> Exercise aim
Collect all lines containing the word "Task" from the data.

> Listed entries
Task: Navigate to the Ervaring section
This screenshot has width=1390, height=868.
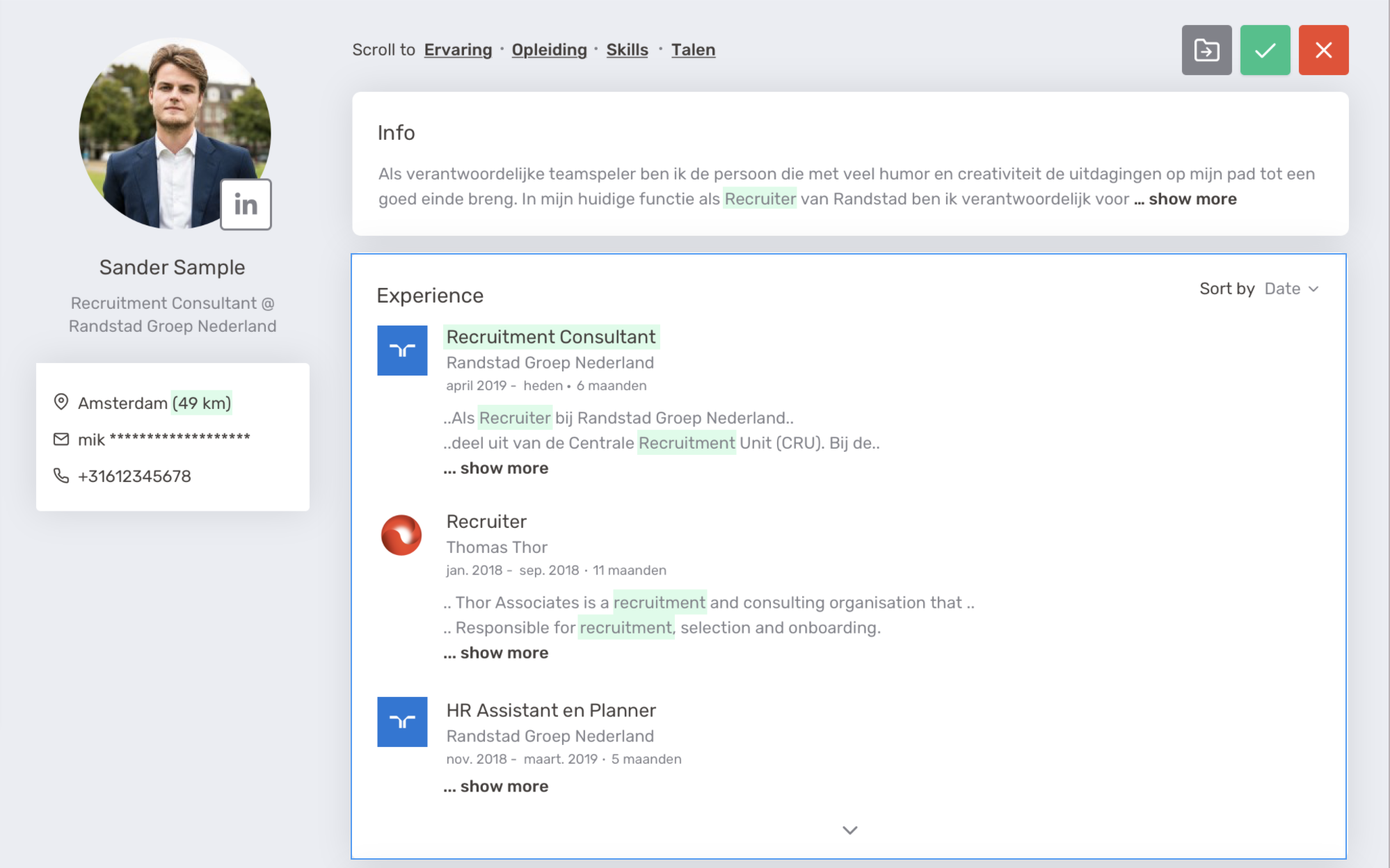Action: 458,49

==

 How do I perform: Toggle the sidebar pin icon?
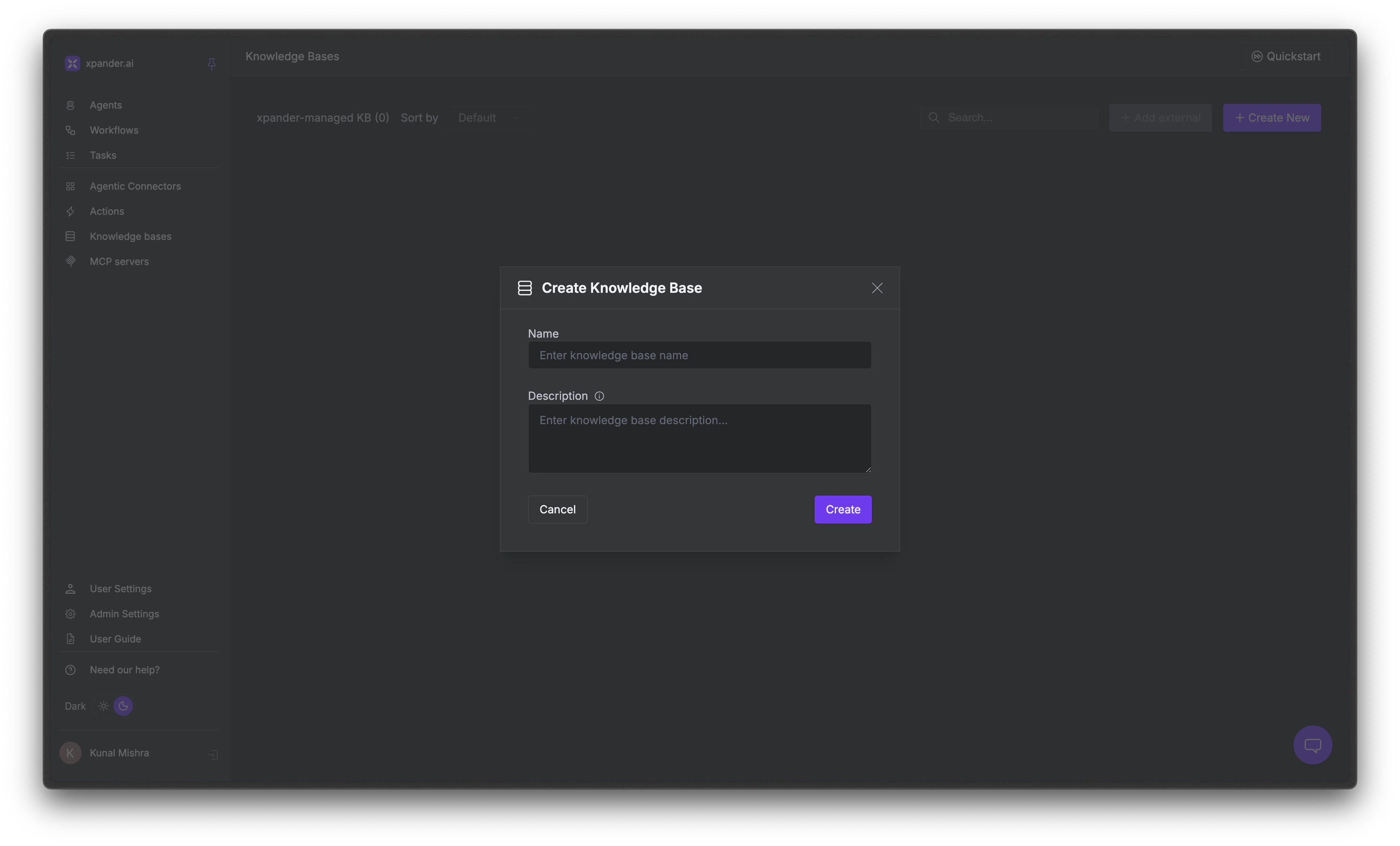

* * *

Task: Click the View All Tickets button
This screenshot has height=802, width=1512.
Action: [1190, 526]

> Written answer
Task: Navigate to the Ervaring section
Task: Click the View All Tickets button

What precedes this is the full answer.